De dagvaardingen zijn geldig, deze rechtbank is bevoegd tot kennisneming van de ten laste gelegde feiten en de officier van justitie is ontvankelijk. Er zijn geen redenen voor schorsing van de vervolging.

4.Waardering van het bewijs

4.1.1.
Feiten en omstandigheden ten aanzien van zaak A
Het opsporingsonderzoek 13Zomergem is gestart op 2 juli 2018, naar aanleiding van tips die het Team Criminele Inlichtingen van de Eenheid Amsterdam ontving. Deze hielden in dat er vanuit de woning op het adres [adres 1] door Nigerianen werd gehandeld in verdovende middelen/cocaïne. Er zou gebruik worden gemaakt van telefoonnummers [nummer] (hierna: # [nummer] ) en [nummer] (hierna: # [nummer] ).
Aan de hand van telefoontaps en observaties kwam [verdachte] in beeld als gebruiker van deze telefoonnummers.
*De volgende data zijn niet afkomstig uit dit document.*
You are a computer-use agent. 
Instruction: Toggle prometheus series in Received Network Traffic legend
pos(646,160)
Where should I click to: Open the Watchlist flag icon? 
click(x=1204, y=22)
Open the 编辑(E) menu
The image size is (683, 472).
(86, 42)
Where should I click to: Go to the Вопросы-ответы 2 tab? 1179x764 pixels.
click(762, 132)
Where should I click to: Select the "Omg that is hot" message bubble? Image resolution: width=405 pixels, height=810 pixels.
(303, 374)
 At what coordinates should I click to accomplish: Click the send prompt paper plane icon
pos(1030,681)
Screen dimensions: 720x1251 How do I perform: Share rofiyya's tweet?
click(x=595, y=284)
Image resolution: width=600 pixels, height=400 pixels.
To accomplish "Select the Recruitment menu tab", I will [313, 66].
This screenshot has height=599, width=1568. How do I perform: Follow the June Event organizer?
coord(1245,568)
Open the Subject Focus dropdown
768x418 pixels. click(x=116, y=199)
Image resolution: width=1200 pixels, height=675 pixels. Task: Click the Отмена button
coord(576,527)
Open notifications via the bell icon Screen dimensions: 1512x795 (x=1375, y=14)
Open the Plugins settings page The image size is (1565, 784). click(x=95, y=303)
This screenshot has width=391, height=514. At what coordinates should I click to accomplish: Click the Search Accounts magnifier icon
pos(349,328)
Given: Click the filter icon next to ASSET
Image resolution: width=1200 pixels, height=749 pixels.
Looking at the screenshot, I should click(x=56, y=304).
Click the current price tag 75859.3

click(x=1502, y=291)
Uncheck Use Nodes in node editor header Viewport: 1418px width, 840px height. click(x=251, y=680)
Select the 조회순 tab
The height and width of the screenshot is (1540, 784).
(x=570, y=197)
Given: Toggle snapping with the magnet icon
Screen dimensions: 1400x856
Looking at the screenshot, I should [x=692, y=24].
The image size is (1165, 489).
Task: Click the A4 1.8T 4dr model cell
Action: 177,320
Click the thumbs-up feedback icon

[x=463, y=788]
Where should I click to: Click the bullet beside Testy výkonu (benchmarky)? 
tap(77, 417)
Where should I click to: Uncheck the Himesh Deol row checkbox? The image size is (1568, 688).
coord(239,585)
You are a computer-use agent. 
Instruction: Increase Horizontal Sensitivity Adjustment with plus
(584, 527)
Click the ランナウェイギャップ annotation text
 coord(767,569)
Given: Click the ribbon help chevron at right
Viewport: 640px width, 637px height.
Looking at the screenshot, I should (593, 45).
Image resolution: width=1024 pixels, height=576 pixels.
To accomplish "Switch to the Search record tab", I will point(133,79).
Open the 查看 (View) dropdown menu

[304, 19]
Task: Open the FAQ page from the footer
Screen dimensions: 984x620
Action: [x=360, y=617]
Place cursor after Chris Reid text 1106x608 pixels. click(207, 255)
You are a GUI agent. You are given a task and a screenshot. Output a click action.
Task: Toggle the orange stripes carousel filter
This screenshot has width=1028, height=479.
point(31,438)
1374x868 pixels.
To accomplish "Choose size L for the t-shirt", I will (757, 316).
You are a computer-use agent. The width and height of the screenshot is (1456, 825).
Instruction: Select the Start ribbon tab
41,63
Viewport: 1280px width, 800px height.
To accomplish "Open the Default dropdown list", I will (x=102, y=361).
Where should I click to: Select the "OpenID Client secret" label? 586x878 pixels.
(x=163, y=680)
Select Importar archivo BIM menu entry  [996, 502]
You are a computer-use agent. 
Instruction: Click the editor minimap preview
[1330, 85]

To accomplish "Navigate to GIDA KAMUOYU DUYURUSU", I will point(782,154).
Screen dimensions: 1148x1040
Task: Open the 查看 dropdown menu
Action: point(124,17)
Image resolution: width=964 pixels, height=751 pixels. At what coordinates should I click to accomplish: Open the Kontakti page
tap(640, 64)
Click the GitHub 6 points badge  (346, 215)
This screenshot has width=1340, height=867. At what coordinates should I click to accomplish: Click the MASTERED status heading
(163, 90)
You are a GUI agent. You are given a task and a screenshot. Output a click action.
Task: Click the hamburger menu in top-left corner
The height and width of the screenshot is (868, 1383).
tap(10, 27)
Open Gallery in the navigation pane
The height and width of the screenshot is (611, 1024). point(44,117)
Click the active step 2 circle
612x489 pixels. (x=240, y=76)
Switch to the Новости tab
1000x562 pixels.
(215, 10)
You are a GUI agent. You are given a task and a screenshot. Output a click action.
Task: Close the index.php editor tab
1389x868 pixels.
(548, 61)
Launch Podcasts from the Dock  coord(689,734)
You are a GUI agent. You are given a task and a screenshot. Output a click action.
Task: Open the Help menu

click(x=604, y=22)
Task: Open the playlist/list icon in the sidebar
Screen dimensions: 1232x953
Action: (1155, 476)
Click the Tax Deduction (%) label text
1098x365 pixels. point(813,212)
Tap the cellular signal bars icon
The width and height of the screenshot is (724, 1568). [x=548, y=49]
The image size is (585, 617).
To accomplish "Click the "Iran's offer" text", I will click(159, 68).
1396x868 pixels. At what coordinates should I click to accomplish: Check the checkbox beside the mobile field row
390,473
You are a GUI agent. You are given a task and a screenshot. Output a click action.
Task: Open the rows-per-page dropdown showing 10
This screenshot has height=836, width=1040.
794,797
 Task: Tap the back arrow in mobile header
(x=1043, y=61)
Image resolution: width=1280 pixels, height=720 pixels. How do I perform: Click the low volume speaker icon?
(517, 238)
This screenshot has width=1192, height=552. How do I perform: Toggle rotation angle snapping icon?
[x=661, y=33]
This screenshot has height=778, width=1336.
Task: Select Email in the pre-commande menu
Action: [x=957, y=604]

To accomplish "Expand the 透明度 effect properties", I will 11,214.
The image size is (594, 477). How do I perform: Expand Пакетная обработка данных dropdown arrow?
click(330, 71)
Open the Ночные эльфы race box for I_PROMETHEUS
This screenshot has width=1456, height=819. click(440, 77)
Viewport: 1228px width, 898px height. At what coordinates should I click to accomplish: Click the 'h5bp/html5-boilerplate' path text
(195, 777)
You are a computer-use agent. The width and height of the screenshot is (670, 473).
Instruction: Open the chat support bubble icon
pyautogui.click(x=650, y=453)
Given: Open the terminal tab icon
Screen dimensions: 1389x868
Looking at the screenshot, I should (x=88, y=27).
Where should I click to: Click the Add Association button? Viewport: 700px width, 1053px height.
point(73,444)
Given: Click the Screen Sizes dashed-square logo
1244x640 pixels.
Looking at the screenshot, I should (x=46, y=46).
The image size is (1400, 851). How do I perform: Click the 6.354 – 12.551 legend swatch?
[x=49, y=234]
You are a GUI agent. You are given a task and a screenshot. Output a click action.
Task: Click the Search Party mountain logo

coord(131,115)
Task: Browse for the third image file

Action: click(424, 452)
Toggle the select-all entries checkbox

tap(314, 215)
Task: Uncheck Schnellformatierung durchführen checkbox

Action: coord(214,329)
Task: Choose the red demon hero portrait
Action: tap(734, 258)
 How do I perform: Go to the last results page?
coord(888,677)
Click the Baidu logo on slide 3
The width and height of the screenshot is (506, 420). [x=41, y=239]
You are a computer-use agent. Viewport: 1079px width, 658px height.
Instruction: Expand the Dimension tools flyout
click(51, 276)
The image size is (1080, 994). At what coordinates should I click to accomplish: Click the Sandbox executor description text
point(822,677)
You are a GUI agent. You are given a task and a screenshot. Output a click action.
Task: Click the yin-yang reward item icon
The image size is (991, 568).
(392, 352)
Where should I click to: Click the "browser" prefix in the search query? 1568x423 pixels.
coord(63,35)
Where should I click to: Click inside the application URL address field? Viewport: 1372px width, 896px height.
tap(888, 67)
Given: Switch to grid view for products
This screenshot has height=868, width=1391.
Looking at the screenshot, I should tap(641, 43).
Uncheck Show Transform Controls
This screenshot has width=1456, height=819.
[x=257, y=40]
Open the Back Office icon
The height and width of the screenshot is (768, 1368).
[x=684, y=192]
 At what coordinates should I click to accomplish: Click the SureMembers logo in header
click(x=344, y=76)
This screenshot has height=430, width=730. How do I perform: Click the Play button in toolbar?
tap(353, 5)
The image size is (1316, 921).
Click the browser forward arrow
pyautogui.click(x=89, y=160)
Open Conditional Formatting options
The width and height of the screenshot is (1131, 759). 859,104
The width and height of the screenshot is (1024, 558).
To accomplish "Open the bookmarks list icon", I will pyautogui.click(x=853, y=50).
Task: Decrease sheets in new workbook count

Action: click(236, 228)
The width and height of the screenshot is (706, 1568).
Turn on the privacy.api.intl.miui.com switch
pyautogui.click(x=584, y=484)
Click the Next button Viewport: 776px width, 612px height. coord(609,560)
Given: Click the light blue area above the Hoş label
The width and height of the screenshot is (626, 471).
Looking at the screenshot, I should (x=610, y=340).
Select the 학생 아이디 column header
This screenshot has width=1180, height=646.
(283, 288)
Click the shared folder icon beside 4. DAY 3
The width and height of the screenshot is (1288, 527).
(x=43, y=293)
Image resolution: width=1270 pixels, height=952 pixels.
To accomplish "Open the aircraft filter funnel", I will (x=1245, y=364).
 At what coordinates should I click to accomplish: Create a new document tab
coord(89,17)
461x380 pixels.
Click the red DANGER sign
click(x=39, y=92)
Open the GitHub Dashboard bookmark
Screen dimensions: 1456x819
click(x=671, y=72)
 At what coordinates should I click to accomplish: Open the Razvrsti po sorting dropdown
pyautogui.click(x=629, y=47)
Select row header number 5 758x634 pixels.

De persoon sprak over zijn zoontje genaamd [naam zoontje] en had onder meer telefonisch contact met een persoon die gebruik maakte van telefoonnummer [nummer] (hierna: # [nummer] ).
Deze laatstbedoelde persoon bleek een huisgenoot van [verdachte] te zijn, genaamd: [medeverdachte 1] , medeverdachte in dit onderzoek. De sleutels die [medeverdachte 1] op het moment van zijn aanhouding bij zich droeg, pasten op de slaapkamer waarvan hij, [medeverdachte 1] , had aangegeven dat hij daar verbleef. De telefoons die beide verdachten onder zich hadden op het moment van aanhouding waren gekoppeld aan voornoemde telefoonnummers waarmee zij eerder in verband werden gebracht.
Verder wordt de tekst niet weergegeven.